We’re basically approaching static analysis like a math problem for kids. Suppose the problem goes like “There were some apples on the plate, then Johnny ate 3 of them, and there were 4 left, how many apples there were initially?”. Then you start solving it by saying “Let X be the number of apples on the plate”. Then when Johnny eats 3 apples, X no longer represents the number of apples on the plate. The number of apples on the plate has changed to X - 3, but X itself didn’t change, it still refers to the original amount of apples. In this example “X” is what we call a symbol, whereas “number of apples on the plate” acts like a variable. This is what makes the symbol useful, as we can now have two names for the same value: X - 3 = 4, which gives us an equation that we can solve for X.
Static analyzer works the same way. It gives names to unknown values, then taking different branches in the program gives us equations over these values (“we took false branch, therefore the symbolic expression for the branch condition is equal to zero” - an equation!). If this system of equations has at least one solution, then the state is non-null and therefore the branch is worth exploring. Or, if we’re at division by symbolic value V, and adding an extra equation “V is non-zero” causes the system to have no solution, then there’s division by zero.
Now, to your specific problem. Even though your code makes sure that res
isn’t equal to -1
, this really isn’t important to your problem at all. You want to make sure that the user checks for errors returned from myFunc
before using the buffer. But overwriting the variable in which the error code is stored isn’t a valid way to check for error in the first place! Overwriting the variable doesn’t undo the harm of using the buffer, it’s just an ostrich burrowing his head in the sand and thinking he becomes invisible this way. The code doesn’t squeeze 42 back into myFunc()
, it simply throws away the actual error code and acts as if the error didn’t happen. So you really don’t care whether the code under analysis overwrites the variable or not. This is why symbols are useful and work exactly as intended!
Basically, in the following example:
char * buf, *buf2;
int res;
res = myFunc(&buf);
res = myFunc(&buf2);
if (res == -1)
exit(1);
buf[0] = 'x';
even though variable res
was checked for -1
, the check for -1
wasn’t checking the right symbol, so it’s not a valid check and the warning should still be emitted. By tracking the map from region to symbol, as opposed to a map from region to variable, you achieve this automagically.
Now, back to your initial example, it depends on specifics whether it deserves a warning or not. The code clearly checks for -1
, but it doesn’t accomplish anything to avoid the problem later on. Depending on what myFunc
does, this may or may not be problematic. Say, if myFunc
simply fills the buffer with garbage data, overwriting the buffer with some actual data isn’t bad at all, the code should be allowed to do that. But if myFunc
calls free()
on the buffer, then yeah, there’s no way to use it correctly ever.
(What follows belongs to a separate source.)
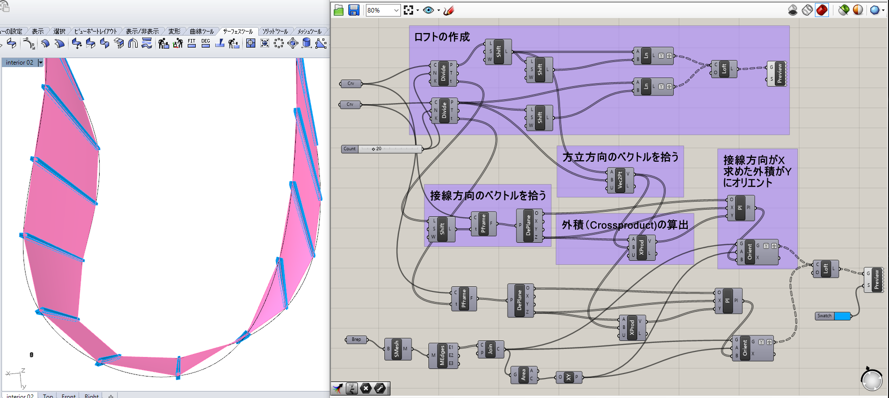Click the FIT surface tool icon

(x=192, y=44)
So in the former case, where there are valid ways to use the buffer, you may want to settle on a weaker check that simply verifies that the error code was checked at all. This would be the check that doesn’t warn on your initial example. Then the question “Can that symbol be equal to -1?” becomes the wrong question to ask. The right question would be “Are there any equations over that symbol present in the state?”, regardless of their solutions. In order to answer such question, you can directly inspect the equations (the internal data structures of RangeConstraintManager), or you can subscribe to checkBranchCondition
to find relevant branch conditions. If you go this way, you’ll sometimes notice that the symbol disappears from the state completely without branch conditions. If this happens, this means that there’s no way for the program to check the symbol anymore, so you can clean it up from your state and instead mark any future use of the buffer as unchecked. In this case checkDeadSymbols
will helpfully inform you that the symbol is “garbage-collected” from the state, and you can refer to @steakhal’s answer for more insights on that.
In the latter case, you’re asking the right question with “Can that symbol be equal to -1?” and your initial example is an example of a valid warning that should not be removed. But you can still need to handle dead symbols correctly; if the symbol is “dead”, then all equations it was involved in may also be forgotten. In this case checkDeadSymbols()
is, again, the last moment of time where you need to make a decision about that symbol, and it’s also the best moment of time to do so, as it’s proven that you won’t get any more information about that symbol. So, again, you’ll need to erase it from your state, and instead warn on every use of the buffer from that point onward.